Sometimes lint `discarded_futures` does not recognize `unawaited`.
polina-c opened this issue · 9 comments
Dor example, the file
devtools_app/lib/src/screens/performance/performance_controller.dart
in the PR: flutter/devtools#4659
The lint, as described by itself, does not make exceptions for unawaited
. It asks you to make the surrounding function async
because you are calling an async
function. If you do that, then you can use unawaited
to avoid the unawaited_futures
lint, which only applies to async
functions.
Maybe discarded_futures
lint should make an exception for futures which are not discarded. That is, it could use the same rules as unawaited_futures
, only in a non-async function, and only complain if the future is actually discarded. If the future is used in a way that does not create a new future, then forcing the surrounding function to be async won't actually do anything useful. It will just force callers of that function to do the same thing.
(It's not a lint I'd ever consider enabling myself, because there are plenty of reasons to make non-async
functions calling async
functions when you are writing library code which works with futures.
For application code, it's more likely that you will only be consuming futures created by other code.)
Disregarding high-level considerations, I think there can't be any argument made that this lint is better by still complaining even after one adds unawaited
. This is a false positive and should be fixed.
If the lint is intended to disregard future-returning invocations inside an unawaited(...)
invocation, then not disregarding is definitely a bug.
I'm saying that the description of the lint does not suggest that to be the case.
Looking at the implementation CL, and the tests, they do suggest that unawaited
should be recognized, so the description should probably be updated or expanded.
(So yes, false positive, and description needs to be improved.)
It's also still an overly broad lint, IMO. Passing a future as an argument to a function which expects a future as argument, should probably be considered as "not discarded", not matter which function it is. (Like #3739). Or calling a method on the future, like .ignore()
.
I'd prefer if it only warned in the same places where unawaited_future
would warn inside an async
function, where a future is actually about to be discarded, but the idea seems to be to force most uses of futures to be inside async
functions, even those that don't actually need to be awaited immediately. (And that's also a valid goal for a lint, just not one I'd enable.)
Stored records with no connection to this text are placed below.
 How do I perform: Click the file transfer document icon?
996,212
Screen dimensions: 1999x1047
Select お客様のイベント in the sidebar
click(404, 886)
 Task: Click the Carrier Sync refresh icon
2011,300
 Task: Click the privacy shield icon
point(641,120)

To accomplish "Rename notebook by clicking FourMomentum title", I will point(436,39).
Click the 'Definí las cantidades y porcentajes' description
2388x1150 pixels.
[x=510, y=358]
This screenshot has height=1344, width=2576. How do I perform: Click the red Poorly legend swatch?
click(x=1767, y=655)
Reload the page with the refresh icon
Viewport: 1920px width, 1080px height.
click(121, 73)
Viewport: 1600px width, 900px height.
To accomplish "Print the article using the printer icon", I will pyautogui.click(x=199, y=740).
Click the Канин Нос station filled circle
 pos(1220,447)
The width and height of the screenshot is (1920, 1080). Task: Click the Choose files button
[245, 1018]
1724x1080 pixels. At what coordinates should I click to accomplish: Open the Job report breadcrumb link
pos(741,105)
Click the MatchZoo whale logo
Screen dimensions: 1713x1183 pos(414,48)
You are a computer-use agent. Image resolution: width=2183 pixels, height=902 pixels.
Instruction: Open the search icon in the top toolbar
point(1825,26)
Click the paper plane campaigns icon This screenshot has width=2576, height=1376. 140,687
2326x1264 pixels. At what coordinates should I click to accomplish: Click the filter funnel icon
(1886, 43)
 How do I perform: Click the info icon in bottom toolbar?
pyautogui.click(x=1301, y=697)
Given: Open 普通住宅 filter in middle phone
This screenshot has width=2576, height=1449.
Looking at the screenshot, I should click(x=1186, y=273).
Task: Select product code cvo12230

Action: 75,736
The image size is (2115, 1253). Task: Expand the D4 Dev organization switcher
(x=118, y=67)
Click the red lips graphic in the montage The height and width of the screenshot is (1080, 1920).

(@pq : The implementation seems a little eager to bail out. It stops recursing subexpression when it sees an invocation of unawaited
, so if you have unwaited(foo(voidParameter: asyncFunction()))
, it won't recognize the future being assigned to void
as discarded.)
Regarding the implementation, I'm guessing the check for unawaited
is written just so the lint doesn't complain about unawaited
itself, seeing as it is in fact a function that returns Future
.
Actually never mind, I'm not sure what actually happens with the interaction with RecursiveAstVisitor
Yup, the unawaited
function returns void
, so that's not an issue. (https://api.dart.dev/stable/2.14.1/dart-async/unawaited.html).
There is nothing magical about the unawaited
function, the unawaited_futures
lint doesn't need to recognize it, because that lint just looks for futures which are not processed in some way. Calling unawaited
function counts as processing the argument, and since it returns void
, there is nothing more to check for.
That's another reason this lint worries me, it has to recognize unawaited
explicitly, and therefore won't work with other, equally valid, ways to process a future (like Future.ignore()
).
That's another reason this lint worries me, it has to recognize
unawaited
explicitly, and therefore won't work with other, equally valid, ways to process a future (likeFuture.ignore()
).
- That's just dart-lang/sdk#46218
-a simple annotation really should be made available
@oprypin: I agree 100% and would love to see @awaitNotRequired
or similar implemented. Maybe time to revisit dart-lang/sdk#46218?
Such an annotation would be introduced by the analyzer and likely be in package:meta
.
If we want to get the functionality for platform declarations, we can use a @pragma("analyzer:await_not_required")
annotation.
(Heck, the declaration of awaitNotRequired
could be just const awaitNotRequired = pragma('analyzer:await_not_required');
, then everyone can use the same value as annotation.)